» Task instructions:
Rewrite the material starting with the line containing "Where should I" and going on through the line containing "Action: (65, 94)", with "search input field" replaced by "search box" and everything else unchanged.

___ Data records

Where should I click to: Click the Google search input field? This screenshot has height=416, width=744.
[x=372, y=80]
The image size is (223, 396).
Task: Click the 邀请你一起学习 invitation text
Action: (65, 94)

______
___ Data records

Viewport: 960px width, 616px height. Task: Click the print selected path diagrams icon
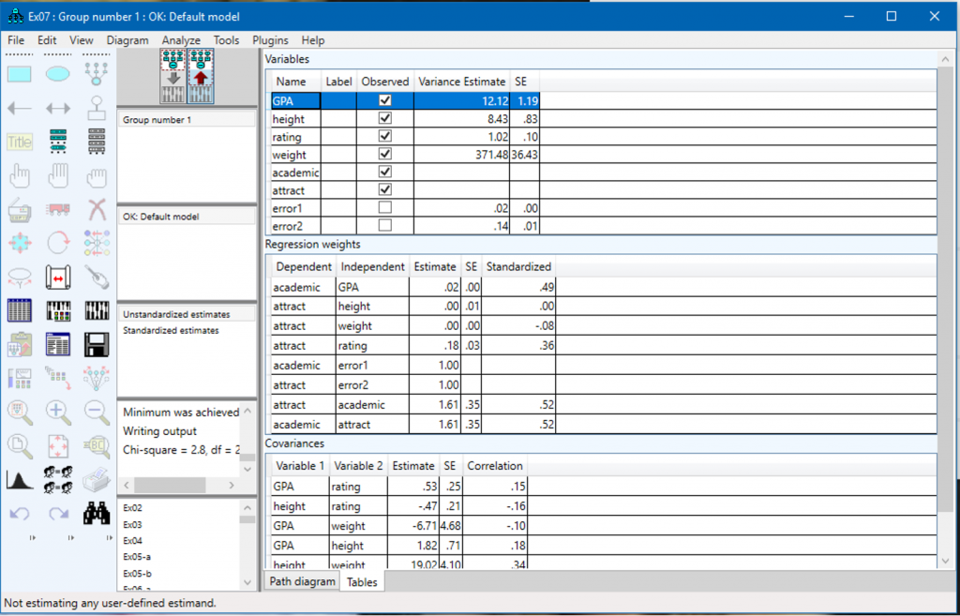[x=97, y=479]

______

» Output below:
Where should I click to: Click the Google search box? This screenshot has height=416, width=744.
[x=372, y=80]
The image size is (223, 396).
Task: Click the 邀请你一起学习 invitation text
Action: (65, 94)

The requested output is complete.